Justin: Who teaches your classes -or- what are the credentials of your average summer instructor?
Jim We have a range of instructors based on what we’re doing at any given time. Students learn effective speech-making from a well-published college rhetoric professor. The stock market is taught by a Harvard-educated economist. Most of the business stuff is taught by a college economics professor who has literally written the book (a textbook) on teaching econ using Excel. The guy who is in charge of all aspects of the NCAA Men’s Basketball Championship — the guy who negotiates the TV deal, sponsorship, and selects the venues — is our “Game Master” and I’d say he has a little experience in the business world. And we bring in a variety of guest lecturers, from Central Indiana business leaders to a VP at Nike, who last year gave us a sneak peek at the Beijing advertising campaign. It was pretty cool to watch the Olympics and truly understand the marketing strategy behind the TV spots. 

Justin: How much supervised free time, including activities, do students have each day? Any Favorite field trips?
Jim Students have a couple of hours of recreation time during the afternoon and most use the Allen Athletics Center to blow off steam in the fitness center, shooting hoops, swimming, or jogging. We have basketball, tennis, pool, and euchre tournaments. We hire lots of OLAB graduates who are college students to serve as our counselors, and they develop team-building and fun social activities every night. Labbies have dances, a talent show, a movie night off-campus, a scavenger hunt, a tie-dye t-shirt day, and what ever the counselors come up with. Because the work during the day is pretty rigorous, we give the Labbies plenty of time to have fun. 

Justin: Why do you think pre-college programs are important for students to experience before college?
JimWell, I can only speak for THIS pre-college program, but it’s important on several levels. First, Labbies get up close and personal with the workload of a college student at a competitive private college. They have to juggle multiple assignments, do project-based work, hit deadlines, and work collaboratively with other students — they have to build trust with kids they don’t know.

But there’s more to college than working hard. OLAB is fun, to be honest, because it’s application-based learning. We talk about concepts in the classroom, show them examples, and then the students apply those concepts in our simulated business world. And a little healthy competition spices things up!
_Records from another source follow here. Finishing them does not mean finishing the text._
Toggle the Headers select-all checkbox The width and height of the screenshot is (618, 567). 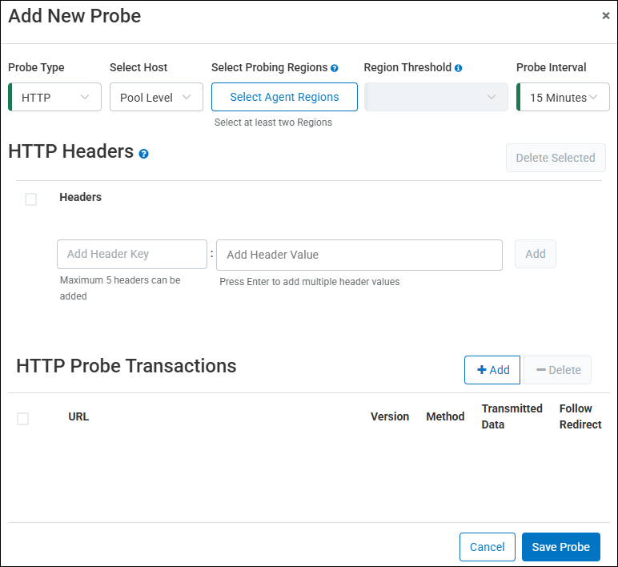point(31,199)
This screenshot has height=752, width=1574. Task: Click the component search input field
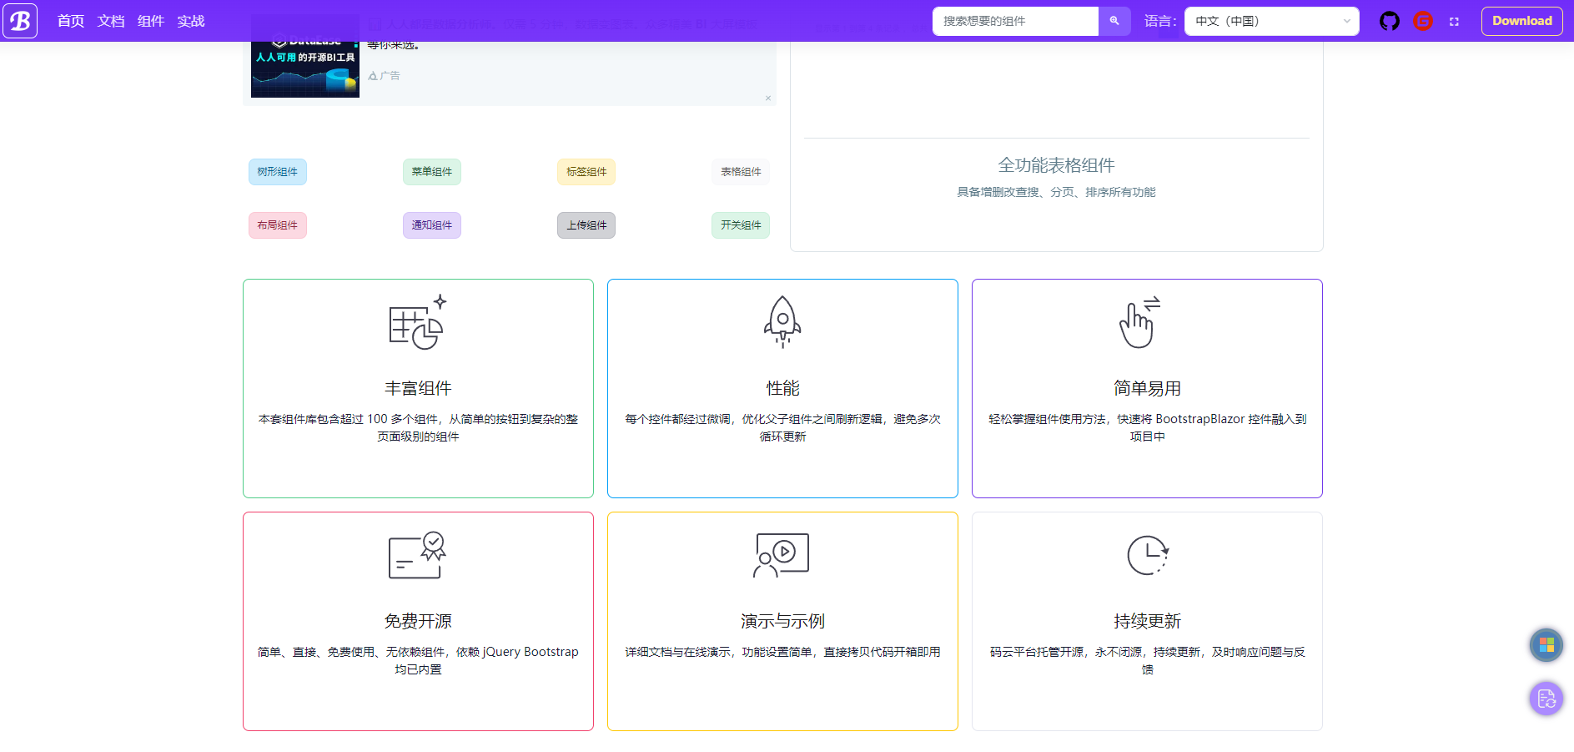tap(1014, 21)
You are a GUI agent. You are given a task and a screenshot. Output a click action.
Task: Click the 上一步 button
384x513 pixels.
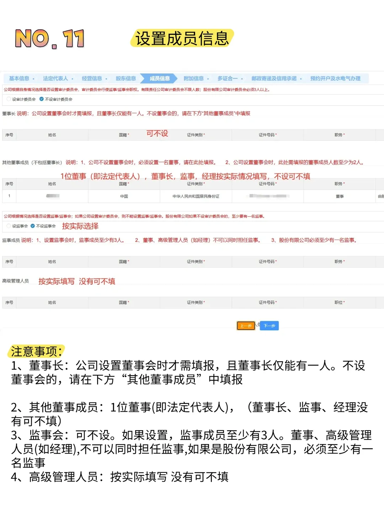coord(246,326)
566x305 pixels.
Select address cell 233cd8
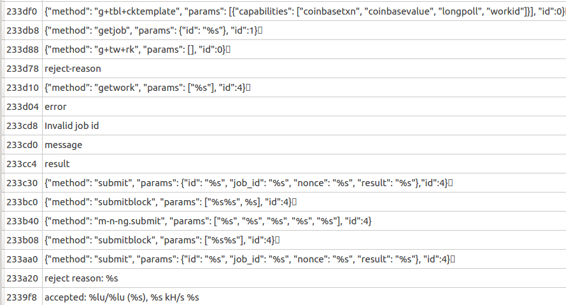pyautogui.click(x=22, y=126)
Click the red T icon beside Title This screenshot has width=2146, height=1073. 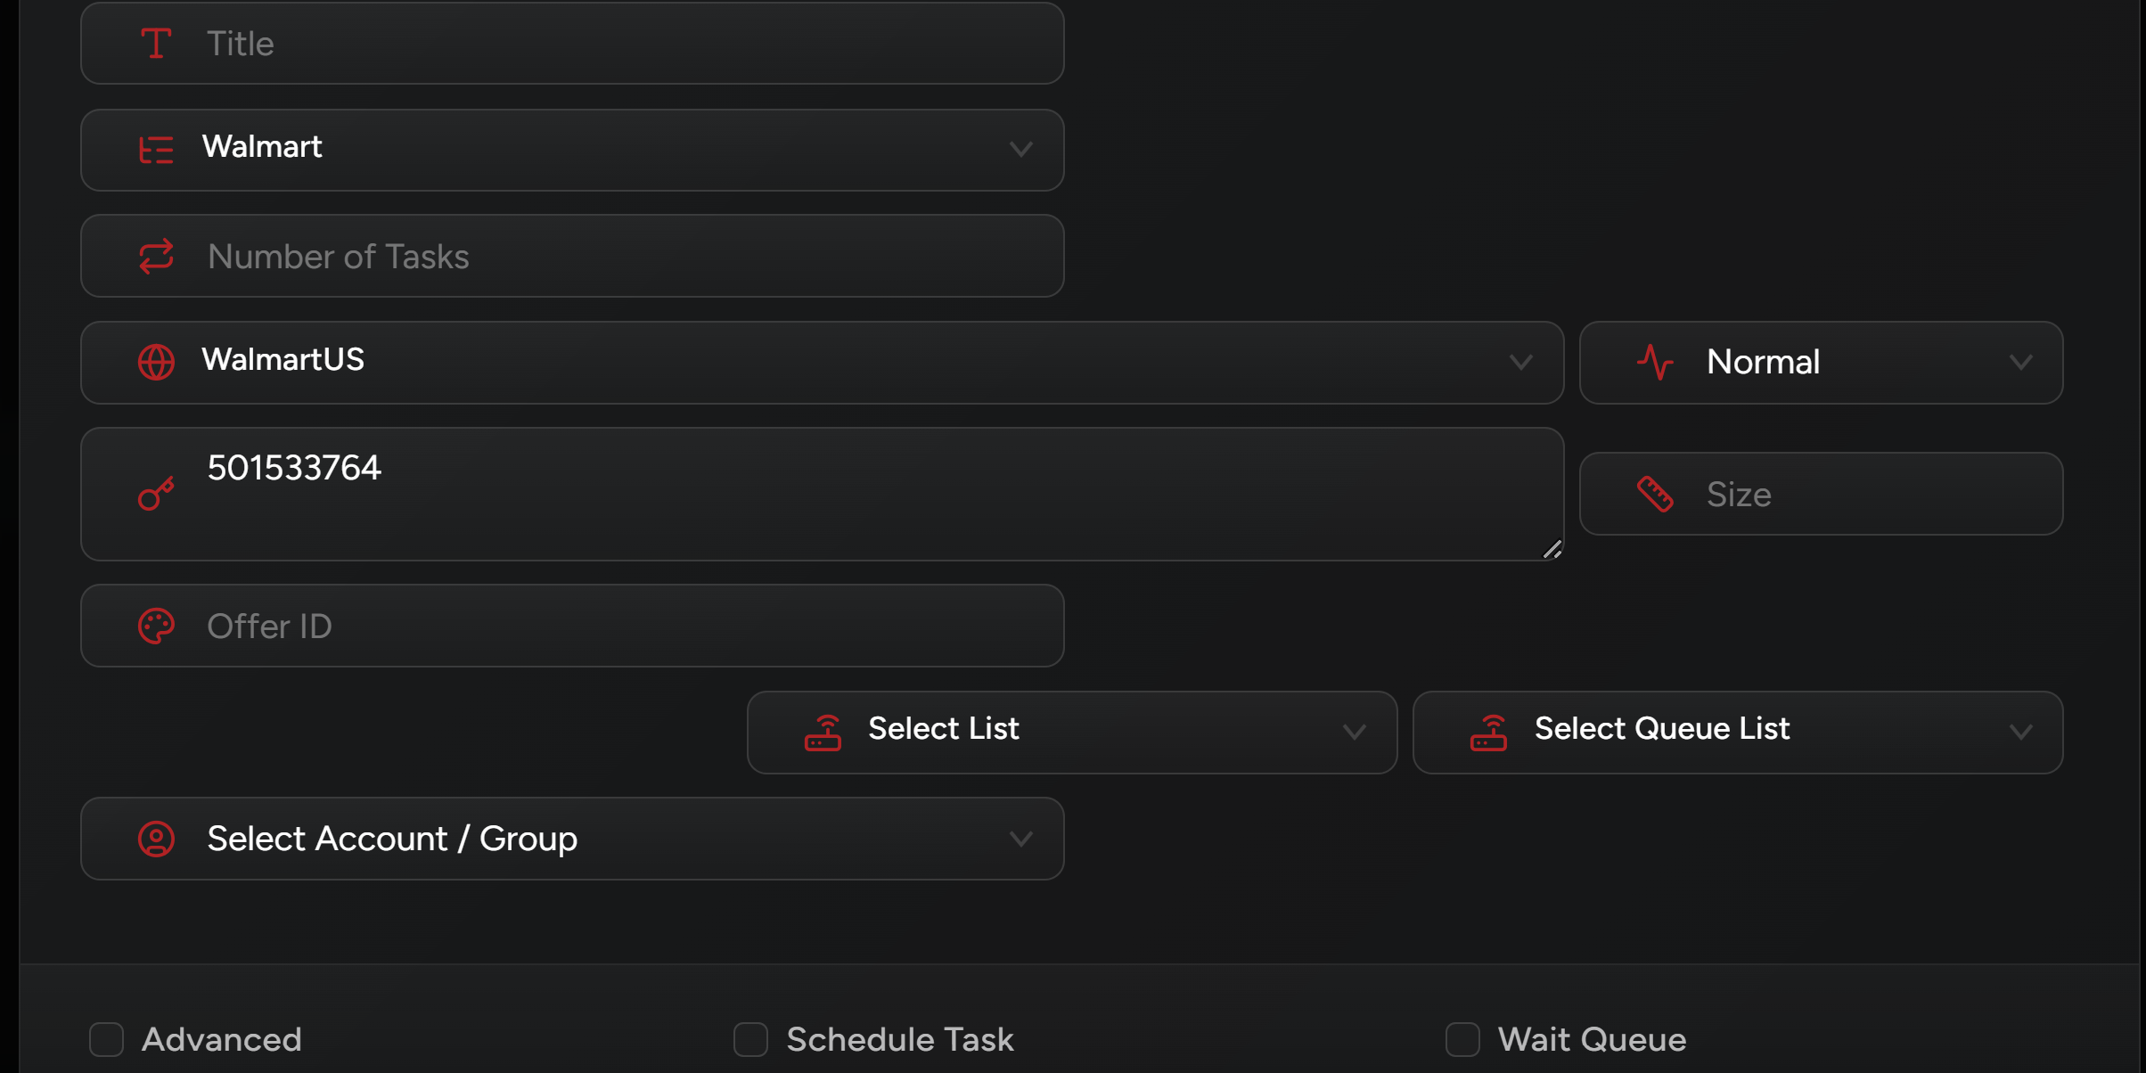(x=156, y=44)
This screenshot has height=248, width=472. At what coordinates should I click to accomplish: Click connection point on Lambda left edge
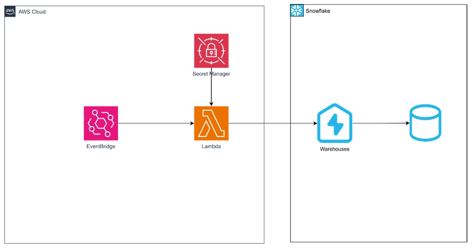point(192,123)
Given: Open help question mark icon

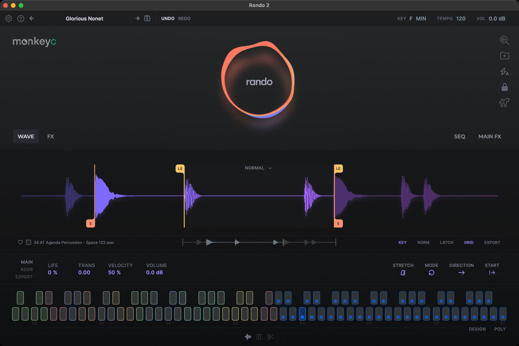Looking at the screenshot, I should click(21, 18).
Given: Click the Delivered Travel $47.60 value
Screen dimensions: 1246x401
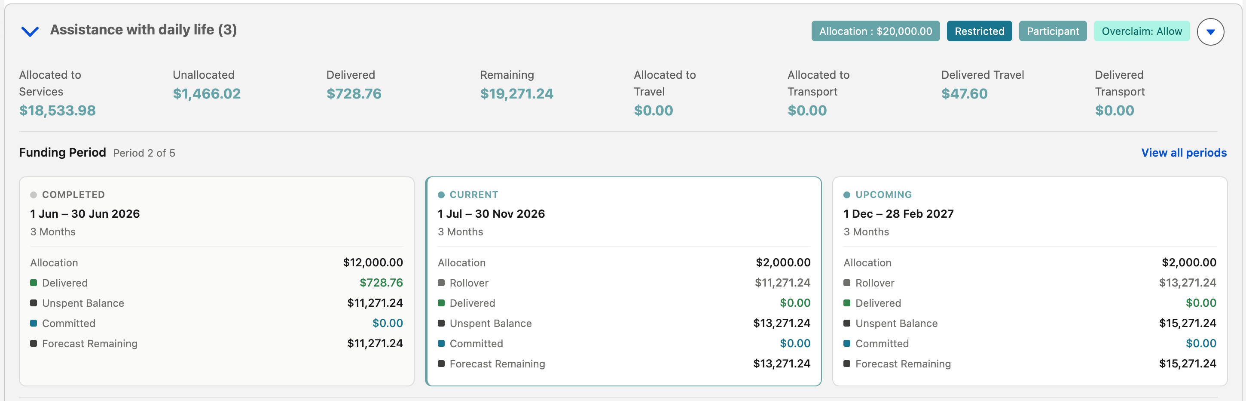Looking at the screenshot, I should (x=964, y=93).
Sure, Labbies live in dorms, get up early and stay up late, and complain about food service, so in that respect it’s a “pre-college” test drive. OLAB is a little different, though. OLAB is more about relationships — lasting relationships — among the Labbies, their teachers and counselors, and the guest lecturers. In a sense, it’s a network without boundaries of hometown, high school, and familiar social groups. I still hear from Labbies who went through the program 15 years ago.